İtalya’nın Sorrento yarımadası açıklarında, Napoli şehrinin tam karşısında ve Tiran denizinde yer alan Capri Adası’na direkt gitmek için en pratik yol Napoli’ye uçmaktır. Napoli Havalimanı’ndan Alibus shuttle’a binerek 40 dakika da Molo Beverello’ya, buradan da hızlı feribot ile (50 dakika) Capri Adası’na geçebilirsiniz. Bir diğer yol da havaalanından taksi ile Porta Di Massa iskelesine gidip yavaş feribot ile Capri Adası’na geçmektir. (1 saat) Capri’de oturmuyorsanız adaya arabayla geçemiyorsunuz. O yüzden araç kiraladıysanız aracınızı limanda park etmek zorunda kalacaksınız.
Amalfi kıyısında yer alan Positano, Sorrento, Amalfi ve Minori kasabalarından teknelerle de adaya direkt ulaşabiliyorsunuz. Alicost tekneleri Amalfi’den Capri’ye gidiş dönüş günübirlik turlar düzenliyor. Günlük 200 euroya özel bot kiralayıp (yakıt size ait) o botu kendiniz kullanabiliyorsunuz. Kalabalık bir arkadaş grubuyla gittiyseniz mutlaka bu keyfi deneyimlemelisiniz.
Capri Adası çok ufak bir yer, gezmesi oldukça kolay. Yolları rahatça yürümeye pek elverişli sayılmaz, araba kullanmak için de ideal olduğunu söyleyemem ama adanın bir yanından hep deniz manzarasını gösteren, minik, dar ve dik sokaklarında üstü açık taksilerle gezmenin keyfi çok başka.
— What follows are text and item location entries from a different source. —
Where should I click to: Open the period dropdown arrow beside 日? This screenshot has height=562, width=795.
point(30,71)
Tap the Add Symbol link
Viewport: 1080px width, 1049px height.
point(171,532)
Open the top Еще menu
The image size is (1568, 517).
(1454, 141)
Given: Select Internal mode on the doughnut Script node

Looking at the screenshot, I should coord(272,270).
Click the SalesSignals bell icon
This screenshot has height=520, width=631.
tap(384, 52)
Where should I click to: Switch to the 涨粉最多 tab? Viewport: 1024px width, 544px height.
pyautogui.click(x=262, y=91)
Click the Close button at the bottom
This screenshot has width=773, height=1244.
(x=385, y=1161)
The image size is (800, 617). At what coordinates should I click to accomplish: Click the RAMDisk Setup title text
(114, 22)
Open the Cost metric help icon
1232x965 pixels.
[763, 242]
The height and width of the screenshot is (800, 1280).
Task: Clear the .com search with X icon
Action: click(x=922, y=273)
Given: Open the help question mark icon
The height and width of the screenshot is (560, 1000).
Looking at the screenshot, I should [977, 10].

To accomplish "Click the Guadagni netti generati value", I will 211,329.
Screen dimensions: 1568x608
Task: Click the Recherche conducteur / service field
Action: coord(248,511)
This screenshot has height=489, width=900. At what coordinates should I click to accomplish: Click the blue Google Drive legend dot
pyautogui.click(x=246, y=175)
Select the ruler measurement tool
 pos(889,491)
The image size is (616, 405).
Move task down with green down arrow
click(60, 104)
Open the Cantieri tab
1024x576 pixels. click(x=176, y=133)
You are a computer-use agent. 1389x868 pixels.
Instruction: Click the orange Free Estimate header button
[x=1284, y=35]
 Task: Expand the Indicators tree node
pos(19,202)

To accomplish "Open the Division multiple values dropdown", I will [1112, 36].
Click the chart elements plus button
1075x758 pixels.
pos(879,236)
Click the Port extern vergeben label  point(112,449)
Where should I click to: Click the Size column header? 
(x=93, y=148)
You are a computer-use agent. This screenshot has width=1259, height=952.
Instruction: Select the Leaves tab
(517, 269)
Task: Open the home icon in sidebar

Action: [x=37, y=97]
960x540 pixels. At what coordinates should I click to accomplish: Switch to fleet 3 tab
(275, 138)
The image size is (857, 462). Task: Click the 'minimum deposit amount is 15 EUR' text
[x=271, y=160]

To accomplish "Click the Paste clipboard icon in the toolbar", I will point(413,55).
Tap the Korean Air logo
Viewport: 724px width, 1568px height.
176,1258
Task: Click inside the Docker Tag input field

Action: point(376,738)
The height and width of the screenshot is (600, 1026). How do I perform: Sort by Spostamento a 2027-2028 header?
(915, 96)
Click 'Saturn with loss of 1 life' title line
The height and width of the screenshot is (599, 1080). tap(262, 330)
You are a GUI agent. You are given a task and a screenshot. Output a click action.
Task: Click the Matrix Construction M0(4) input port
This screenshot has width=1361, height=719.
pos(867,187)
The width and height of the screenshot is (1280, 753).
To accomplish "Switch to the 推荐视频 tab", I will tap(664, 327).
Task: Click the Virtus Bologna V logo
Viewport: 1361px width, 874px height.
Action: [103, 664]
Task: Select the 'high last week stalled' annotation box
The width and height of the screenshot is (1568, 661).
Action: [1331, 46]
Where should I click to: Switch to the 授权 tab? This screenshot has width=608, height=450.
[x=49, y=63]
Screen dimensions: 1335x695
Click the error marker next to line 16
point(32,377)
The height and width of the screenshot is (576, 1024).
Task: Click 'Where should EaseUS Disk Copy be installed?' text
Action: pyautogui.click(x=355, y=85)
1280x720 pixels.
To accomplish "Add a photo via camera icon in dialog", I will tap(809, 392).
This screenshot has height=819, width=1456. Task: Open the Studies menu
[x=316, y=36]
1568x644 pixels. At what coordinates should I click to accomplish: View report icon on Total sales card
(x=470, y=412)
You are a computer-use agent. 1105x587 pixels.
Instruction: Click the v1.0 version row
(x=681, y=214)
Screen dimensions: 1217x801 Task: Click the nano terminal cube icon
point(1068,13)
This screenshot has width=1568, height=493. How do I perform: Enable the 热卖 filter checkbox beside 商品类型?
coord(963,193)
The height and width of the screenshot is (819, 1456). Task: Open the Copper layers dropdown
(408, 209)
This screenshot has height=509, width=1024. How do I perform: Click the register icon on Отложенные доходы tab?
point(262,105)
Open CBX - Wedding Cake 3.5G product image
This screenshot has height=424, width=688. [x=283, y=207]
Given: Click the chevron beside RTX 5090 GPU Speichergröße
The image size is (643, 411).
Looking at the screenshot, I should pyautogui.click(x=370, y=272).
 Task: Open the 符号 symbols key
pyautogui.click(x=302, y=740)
Ada içinde gezilmesi gereken noktalara minibüslerle de rahatça ulaşım sağlayabiliyorsunuz.
Capri Adası; Anacapri ve Capri olarak iki bölüme ayrılıyor. Feribotla ilk indiğiniz bölge Marina Grande adı verilen liman kısmı buradan ister finükiler, ister taksi, ister minibüsle Capri’ye geçebiliyorsunuz. Adanın üst kısmı ise Anacapri olarak geçiyor. Ünlülerin ve zengin İtalyan ailelerinin lüks villaları ve yerleşim yerlerinin yanı sıra ‘’The Phonenician Steps’’ adı verilen denize inen 800 tarihi basamak ve güneş ışığının yansımalarıyla mavinin inanılmaz tonlarına bürünen, berrak sularından gümüş rengi ışıklar saçan dünyaca ünlü Mavi Mağara da (Grotto Azzuro) Anacapri’de yer alıyor. Büyük Liman (Marina Grande) ya da Anacapri’den binebileceğiniz küçük teknelerle Mavi Mağara’nın içine girebiliyorsunuz.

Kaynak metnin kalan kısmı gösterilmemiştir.